Stored items »
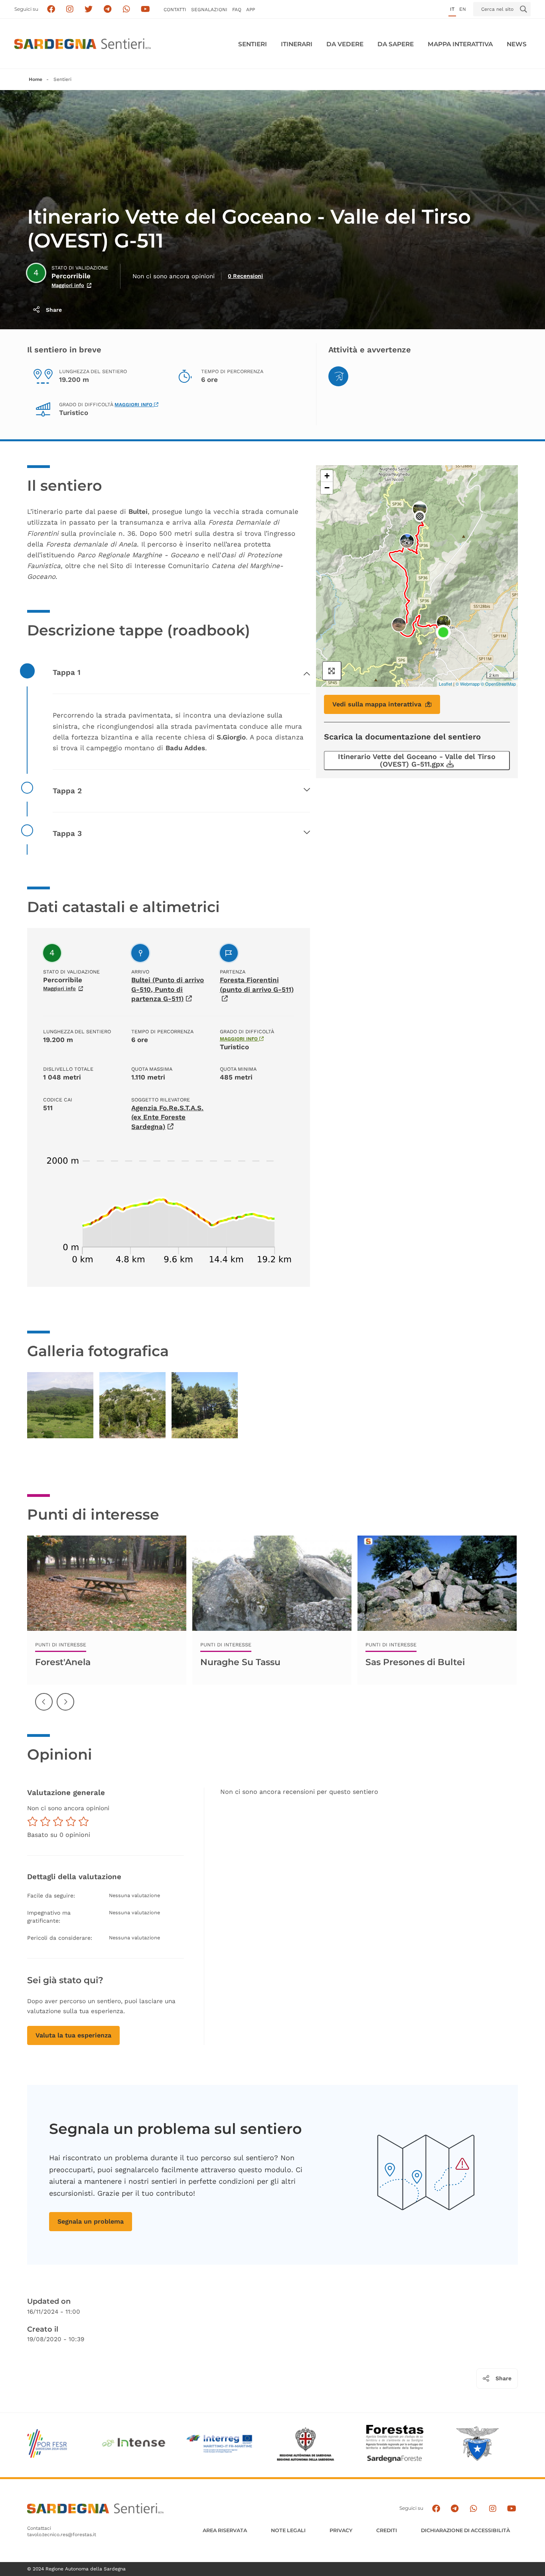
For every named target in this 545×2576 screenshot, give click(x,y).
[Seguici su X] (88, 9)
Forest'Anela (63, 1662)
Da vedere (344, 44)
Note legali (288, 2530)
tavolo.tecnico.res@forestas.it (61, 2534)
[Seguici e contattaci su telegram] (107, 9)
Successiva (65, 1708)
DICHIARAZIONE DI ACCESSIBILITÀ (465, 2530)
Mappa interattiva (460, 44)
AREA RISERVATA (225, 2530)
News (517, 44)
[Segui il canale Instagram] (492, 2508)
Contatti (175, 9)
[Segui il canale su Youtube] (145, 9)
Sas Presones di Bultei (415, 1662)
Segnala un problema (90, 2221)
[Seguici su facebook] (50, 9)
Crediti (386, 2530)
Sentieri (252, 44)
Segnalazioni (209, 9)
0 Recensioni (245, 276)
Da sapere (395, 44)
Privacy (341, 2530)
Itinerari (296, 44)
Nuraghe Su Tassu (240, 1662)
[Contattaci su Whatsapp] (126, 9)
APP (250, 9)
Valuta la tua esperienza (73, 2035)
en (462, 9)
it (452, 9)
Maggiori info (67, 285)
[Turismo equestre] (338, 376)
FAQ (236, 9)
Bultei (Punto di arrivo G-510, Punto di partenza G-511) (167, 989)
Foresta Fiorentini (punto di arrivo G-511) (257, 984)
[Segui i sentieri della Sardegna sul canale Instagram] (70, 9)
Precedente (44, 1708)
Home (35, 79)
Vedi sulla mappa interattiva (376, 704)
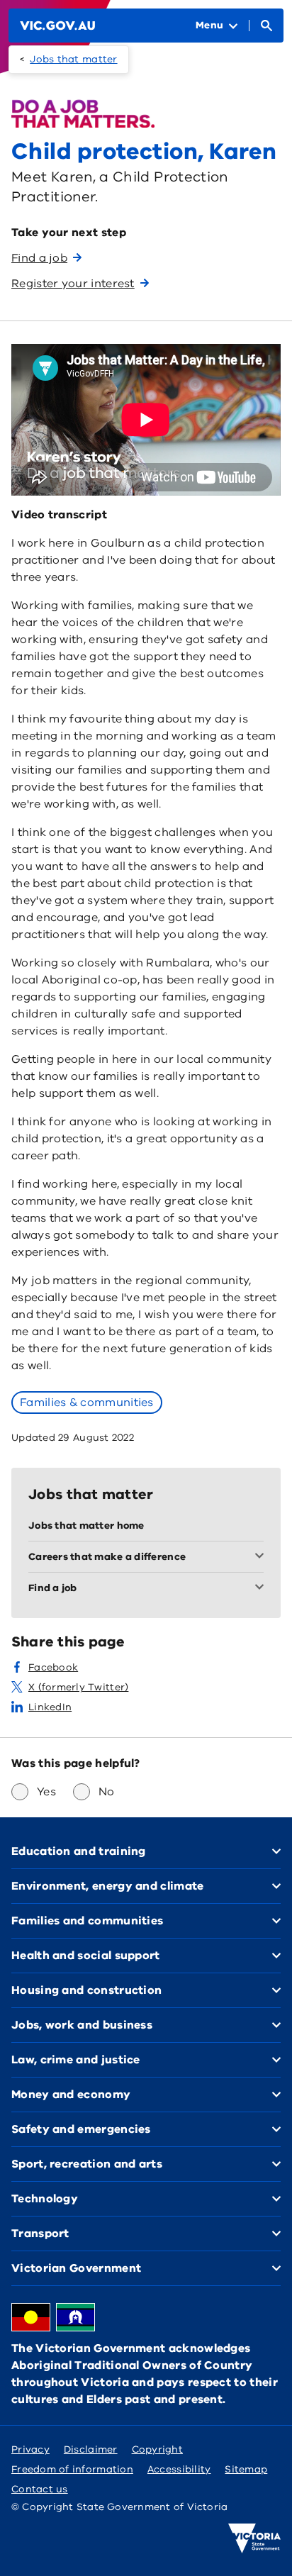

Required work » Retype the data above as given, letting no picture into the copy.

Written response »
For every named target in this 545×2576 screenshot, give click(x,y).
[Seguici su X] (88, 9)
Forest'Anela (63, 1662)
Da vedere (344, 44)
Note legali (288, 2530)
tavolo.tecnico.res@forestas.it (61, 2534)
[Seguici e contattaci su telegram] (107, 9)
Successiva (65, 1708)
DICHIARAZIONE DI ACCESSIBILITÀ (465, 2530)
Mappa interattiva (460, 44)
AREA RISERVATA (225, 2530)
News (517, 44)
[Segui il canale Instagram] (492, 2508)
Contatti (175, 9)
[Segui il canale su Youtube] (145, 9)
Sas Presones di Bultei (415, 1662)
Segnala un problema (90, 2221)
[Seguici su facebook] (50, 9)
Crediti (386, 2530)
Sentieri (252, 44)
Segnalazioni (209, 9)
0 Recensioni (245, 276)
Da sapere (395, 44)
Privacy (341, 2530)
Itinerari (296, 44)
Nuraghe Su Tassu (240, 1662)
[Contattaci su Whatsapp] (126, 9)
APP (250, 9)
Valuta la tua esperienza (73, 2035)
en (462, 9)
it (452, 9)
Maggiori info (67, 285)
[Turismo equestre] (338, 376)
FAQ (236, 9)
Bultei (Punto di arrivo G-510, Punto di partenza G-511) (167, 989)
Foresta Fiorentini (punto di arrivo G-511) (257, 984)
[Segui i sentieri della Sardegna sul canale Instagram] (70, 9)
Precedente (44, 1708)
Home (35, 79)
Vedi sulla mappa interattiva (376, 704)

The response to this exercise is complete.